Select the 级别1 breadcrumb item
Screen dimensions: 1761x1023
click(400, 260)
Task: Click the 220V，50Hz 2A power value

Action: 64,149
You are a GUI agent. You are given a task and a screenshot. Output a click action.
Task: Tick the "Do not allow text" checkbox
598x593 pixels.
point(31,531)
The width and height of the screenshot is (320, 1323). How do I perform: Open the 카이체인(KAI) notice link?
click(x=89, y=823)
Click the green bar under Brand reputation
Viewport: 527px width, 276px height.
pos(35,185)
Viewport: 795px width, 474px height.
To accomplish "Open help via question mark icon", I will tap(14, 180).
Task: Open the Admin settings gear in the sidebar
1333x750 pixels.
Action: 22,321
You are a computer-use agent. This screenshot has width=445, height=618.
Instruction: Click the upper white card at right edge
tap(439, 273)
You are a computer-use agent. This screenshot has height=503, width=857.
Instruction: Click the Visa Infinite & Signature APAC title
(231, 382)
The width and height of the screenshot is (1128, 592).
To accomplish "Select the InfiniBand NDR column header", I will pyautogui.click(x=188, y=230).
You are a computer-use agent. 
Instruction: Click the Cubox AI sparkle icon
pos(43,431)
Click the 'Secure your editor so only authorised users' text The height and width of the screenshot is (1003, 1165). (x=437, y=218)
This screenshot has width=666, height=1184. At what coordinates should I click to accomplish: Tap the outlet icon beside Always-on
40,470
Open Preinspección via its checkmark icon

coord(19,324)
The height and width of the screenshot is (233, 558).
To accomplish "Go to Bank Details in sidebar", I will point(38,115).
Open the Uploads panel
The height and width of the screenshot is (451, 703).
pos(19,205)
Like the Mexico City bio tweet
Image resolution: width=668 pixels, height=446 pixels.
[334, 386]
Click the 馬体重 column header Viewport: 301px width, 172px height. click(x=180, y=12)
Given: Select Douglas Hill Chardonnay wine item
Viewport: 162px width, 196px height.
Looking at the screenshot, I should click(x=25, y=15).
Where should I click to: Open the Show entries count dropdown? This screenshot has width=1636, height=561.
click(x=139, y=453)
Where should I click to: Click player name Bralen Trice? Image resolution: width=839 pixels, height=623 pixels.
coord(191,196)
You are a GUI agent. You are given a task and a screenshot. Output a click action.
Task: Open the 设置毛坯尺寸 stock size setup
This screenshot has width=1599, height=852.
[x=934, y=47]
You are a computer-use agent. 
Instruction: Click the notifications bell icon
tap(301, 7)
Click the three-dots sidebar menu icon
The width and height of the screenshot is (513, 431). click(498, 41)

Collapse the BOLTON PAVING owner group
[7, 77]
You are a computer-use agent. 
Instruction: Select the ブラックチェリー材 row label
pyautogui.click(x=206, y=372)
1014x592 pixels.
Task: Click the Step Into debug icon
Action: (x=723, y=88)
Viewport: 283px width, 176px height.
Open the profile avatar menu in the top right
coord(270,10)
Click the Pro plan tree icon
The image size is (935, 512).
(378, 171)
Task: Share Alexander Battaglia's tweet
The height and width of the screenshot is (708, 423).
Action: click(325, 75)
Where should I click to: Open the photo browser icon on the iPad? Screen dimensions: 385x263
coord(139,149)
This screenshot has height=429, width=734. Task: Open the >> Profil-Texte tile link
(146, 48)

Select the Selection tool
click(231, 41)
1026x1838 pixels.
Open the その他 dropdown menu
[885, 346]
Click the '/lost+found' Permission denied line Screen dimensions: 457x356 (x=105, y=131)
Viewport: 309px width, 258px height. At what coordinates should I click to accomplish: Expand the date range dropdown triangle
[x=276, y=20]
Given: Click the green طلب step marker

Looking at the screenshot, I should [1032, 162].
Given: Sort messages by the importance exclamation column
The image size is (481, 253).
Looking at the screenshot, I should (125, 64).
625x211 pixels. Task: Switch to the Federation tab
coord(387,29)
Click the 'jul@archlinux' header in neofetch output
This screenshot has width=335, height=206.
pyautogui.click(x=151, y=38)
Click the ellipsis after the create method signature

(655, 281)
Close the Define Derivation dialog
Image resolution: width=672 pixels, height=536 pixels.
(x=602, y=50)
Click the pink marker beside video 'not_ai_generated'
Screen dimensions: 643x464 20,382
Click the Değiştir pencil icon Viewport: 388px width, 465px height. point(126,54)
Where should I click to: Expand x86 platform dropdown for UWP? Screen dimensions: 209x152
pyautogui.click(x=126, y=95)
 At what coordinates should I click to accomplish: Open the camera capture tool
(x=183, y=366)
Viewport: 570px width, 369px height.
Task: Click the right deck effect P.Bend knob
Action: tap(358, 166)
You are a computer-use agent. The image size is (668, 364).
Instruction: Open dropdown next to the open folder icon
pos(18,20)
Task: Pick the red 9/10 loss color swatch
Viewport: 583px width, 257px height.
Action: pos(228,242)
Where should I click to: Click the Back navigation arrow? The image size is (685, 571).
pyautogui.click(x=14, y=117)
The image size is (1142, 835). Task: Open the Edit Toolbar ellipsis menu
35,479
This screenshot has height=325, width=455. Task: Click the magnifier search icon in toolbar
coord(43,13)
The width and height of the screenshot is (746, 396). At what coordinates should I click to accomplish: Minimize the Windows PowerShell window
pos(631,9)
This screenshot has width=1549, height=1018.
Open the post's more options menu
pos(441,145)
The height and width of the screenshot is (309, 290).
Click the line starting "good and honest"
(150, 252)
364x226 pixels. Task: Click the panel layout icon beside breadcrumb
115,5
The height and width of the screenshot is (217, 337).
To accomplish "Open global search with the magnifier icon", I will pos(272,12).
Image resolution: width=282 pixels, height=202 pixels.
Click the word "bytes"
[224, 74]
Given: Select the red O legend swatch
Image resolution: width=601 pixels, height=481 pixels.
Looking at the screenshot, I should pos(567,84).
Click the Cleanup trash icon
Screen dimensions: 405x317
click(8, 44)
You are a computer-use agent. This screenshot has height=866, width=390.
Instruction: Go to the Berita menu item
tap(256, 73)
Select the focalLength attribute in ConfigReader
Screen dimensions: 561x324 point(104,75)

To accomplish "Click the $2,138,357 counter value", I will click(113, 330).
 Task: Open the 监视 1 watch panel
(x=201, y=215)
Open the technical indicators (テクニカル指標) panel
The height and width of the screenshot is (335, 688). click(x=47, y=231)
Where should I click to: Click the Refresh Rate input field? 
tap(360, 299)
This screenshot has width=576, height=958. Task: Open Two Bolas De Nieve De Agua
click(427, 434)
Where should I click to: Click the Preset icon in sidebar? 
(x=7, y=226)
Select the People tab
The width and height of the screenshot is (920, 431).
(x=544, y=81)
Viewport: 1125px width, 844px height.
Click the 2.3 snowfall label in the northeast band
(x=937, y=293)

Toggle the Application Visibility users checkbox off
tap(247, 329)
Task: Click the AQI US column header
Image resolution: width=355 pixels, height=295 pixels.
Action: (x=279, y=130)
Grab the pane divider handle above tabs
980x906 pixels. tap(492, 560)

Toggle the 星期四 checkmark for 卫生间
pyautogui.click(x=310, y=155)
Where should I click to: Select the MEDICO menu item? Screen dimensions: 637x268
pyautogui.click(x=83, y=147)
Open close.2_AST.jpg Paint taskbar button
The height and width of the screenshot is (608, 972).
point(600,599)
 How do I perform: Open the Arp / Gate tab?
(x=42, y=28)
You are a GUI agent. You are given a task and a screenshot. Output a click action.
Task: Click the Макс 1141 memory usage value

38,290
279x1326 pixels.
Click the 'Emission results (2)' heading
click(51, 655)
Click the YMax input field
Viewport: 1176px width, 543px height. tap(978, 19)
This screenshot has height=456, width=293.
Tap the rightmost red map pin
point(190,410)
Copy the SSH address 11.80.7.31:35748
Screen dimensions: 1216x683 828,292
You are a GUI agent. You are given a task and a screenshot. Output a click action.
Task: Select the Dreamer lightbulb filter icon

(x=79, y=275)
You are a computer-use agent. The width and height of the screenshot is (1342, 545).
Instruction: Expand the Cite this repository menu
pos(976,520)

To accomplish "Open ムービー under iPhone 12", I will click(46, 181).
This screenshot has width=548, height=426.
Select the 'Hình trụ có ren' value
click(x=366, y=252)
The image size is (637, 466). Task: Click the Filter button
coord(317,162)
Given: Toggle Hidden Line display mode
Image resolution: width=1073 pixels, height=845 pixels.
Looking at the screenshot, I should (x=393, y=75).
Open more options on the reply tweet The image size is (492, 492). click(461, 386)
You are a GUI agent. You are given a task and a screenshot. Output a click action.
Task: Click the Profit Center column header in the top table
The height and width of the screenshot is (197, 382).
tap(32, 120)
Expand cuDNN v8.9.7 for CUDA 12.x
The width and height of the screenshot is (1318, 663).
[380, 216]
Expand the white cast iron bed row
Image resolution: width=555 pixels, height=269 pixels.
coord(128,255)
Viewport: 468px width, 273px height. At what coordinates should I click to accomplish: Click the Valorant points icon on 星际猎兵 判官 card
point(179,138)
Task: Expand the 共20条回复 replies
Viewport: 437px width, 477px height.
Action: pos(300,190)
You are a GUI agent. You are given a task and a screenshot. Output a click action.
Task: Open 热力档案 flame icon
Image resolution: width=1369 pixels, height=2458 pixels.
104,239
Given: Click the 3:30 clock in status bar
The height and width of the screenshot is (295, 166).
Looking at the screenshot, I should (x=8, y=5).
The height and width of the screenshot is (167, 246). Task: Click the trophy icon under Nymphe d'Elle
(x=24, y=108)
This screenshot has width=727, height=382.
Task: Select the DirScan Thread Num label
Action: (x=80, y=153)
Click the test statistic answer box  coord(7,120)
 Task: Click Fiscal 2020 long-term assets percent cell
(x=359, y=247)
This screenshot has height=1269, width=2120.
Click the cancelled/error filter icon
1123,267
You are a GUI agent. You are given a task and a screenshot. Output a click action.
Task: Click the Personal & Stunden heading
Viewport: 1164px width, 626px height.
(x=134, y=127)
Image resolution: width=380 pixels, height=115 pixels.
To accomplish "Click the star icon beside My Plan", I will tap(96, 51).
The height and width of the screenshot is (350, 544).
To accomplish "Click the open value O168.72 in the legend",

──────────

→ **Your assignment**: Find every line of the data that includes the string "computer". Copy each of those lines.

→ **Task answer**:
You are a computer-use agent. This screenshot has width=445, height=618.
You are a computer-use agent. This screenshot has height=503, width=857.
You are a computer-use agent. 
You are a computer-use agent. 
You are a computer-use agent. 
You are a computer-use agent. The image size is (668, 364).
You are a computer-use agent. This screenshot has height=866, width=390.
You are a computer-use agent. The width and height of the screenshot is (1342, 545).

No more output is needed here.